“A passionate, arresting story that you wish would never end.”
– Robyn Carr, New York Times bestselling author of Paradise Valley
The Barnes & Noble Review
From Eloisa James’s “READING ROMANCE” column on The Barnes & Noble Review
Most women would agree that it’s preferable to be labeled a goddess than “hardheaded.” It’s true that Cat Stevens celebrates his hardheaded woman — she’ll “make me do my best” — but Elvis Presley has a different take, calling her “a thorn in the side of man.” Love songs aside, a man with a “head like a rock” is not high on my list of ideal spouses. However, these five novels make a strong play for the desirability of a stubborn partner. The problem is that a hardheaded person is likely to have planned out his or her life without including you. And he or she is unlikely to want to change direction.

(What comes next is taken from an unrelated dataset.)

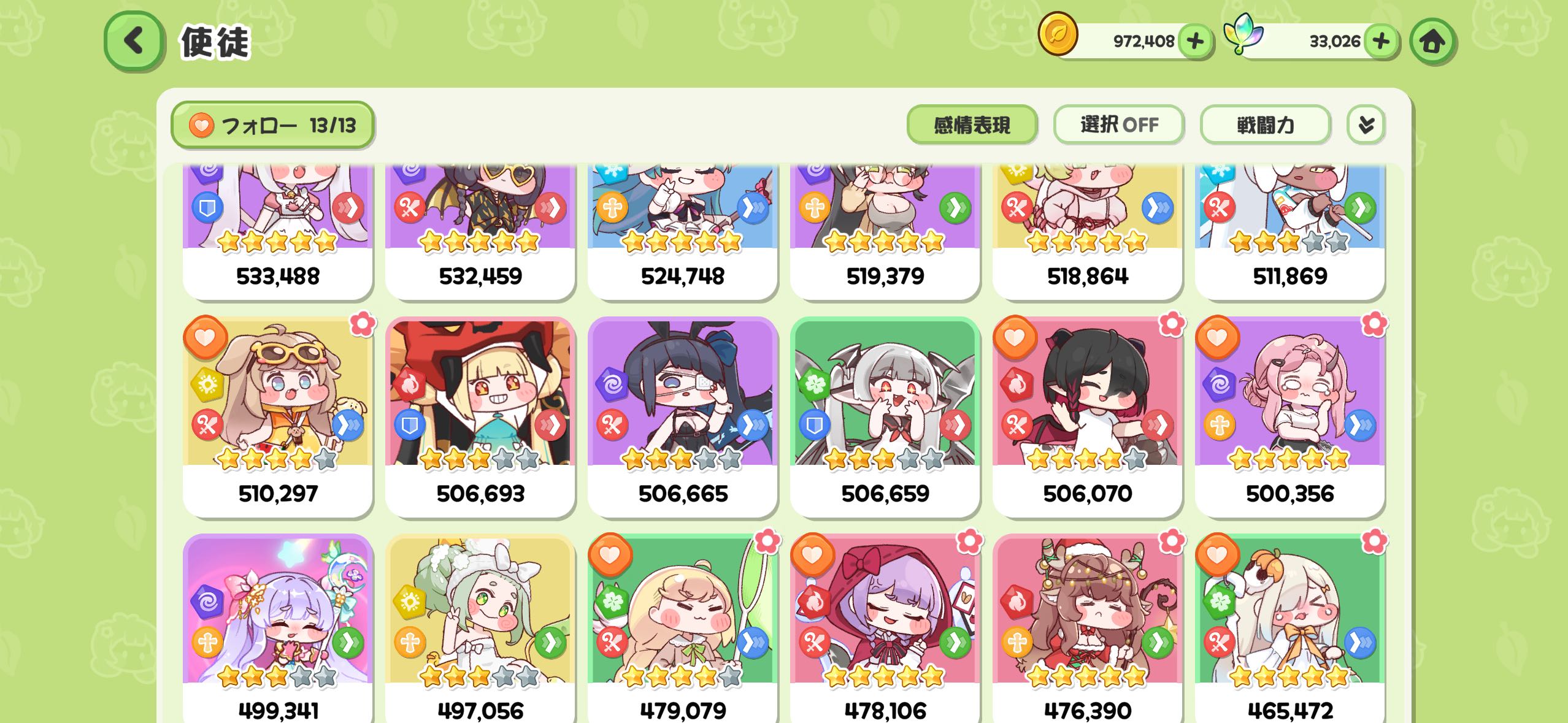Open the 戦闘力 sort dropdown
The image size is (1568, 723).
point(1265,125)
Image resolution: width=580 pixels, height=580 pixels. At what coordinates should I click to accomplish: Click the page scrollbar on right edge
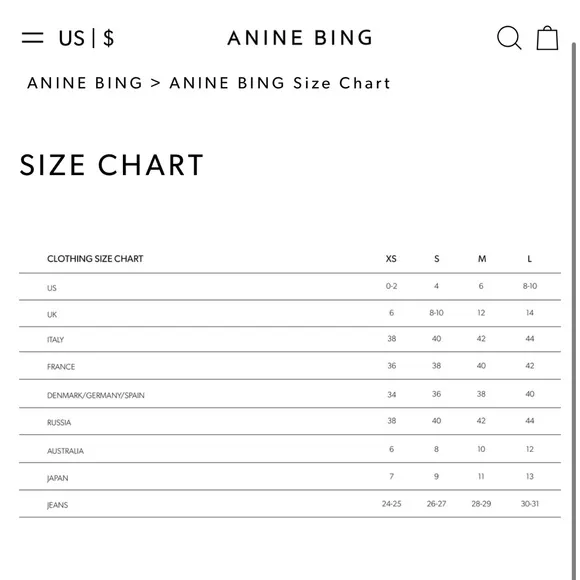pos(574,311)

Julia London’s A Light At Winter’s End is a complex and heartbreaking novel about a country western songwriter, Holly Fisher, whose sister has a breakdown and dumps her baby on Holly’s doorstep. Heather graduated valedictorian, married the perfect man, and wears diamonds and heels. Holly, on the other hand, has stubbornly kept writing country music her entire life, in the face of her family’s conviction that she’s a drifter and a failure. Holly’s career is finally taking off when she has to move to the country to take care of the nephew she hardly knows. Her neighbor turns out to be a lonely cowboy, Wyatt Clark, who knows more about babies than she does, since his wife left him, taking their child. Together Holly and Wyatt forge a sweet, tentative, and joyful family — until Heather reappears. When Holly, sans baby, is swept off to Nashville, she leaves Wyatt behind. She’s spent her whole life fighting to be a singer, and she can’t imagine changing direction — even just to include Wyatt in her plans. It takes her quite a while to realize that she’d been a fool to think that her life had to go as planned. When she tells Wyatt that she misses him, that she loves him more than anything, “more than music,” it’s doubly romantic because we’ve watched her fight so hard against that realization.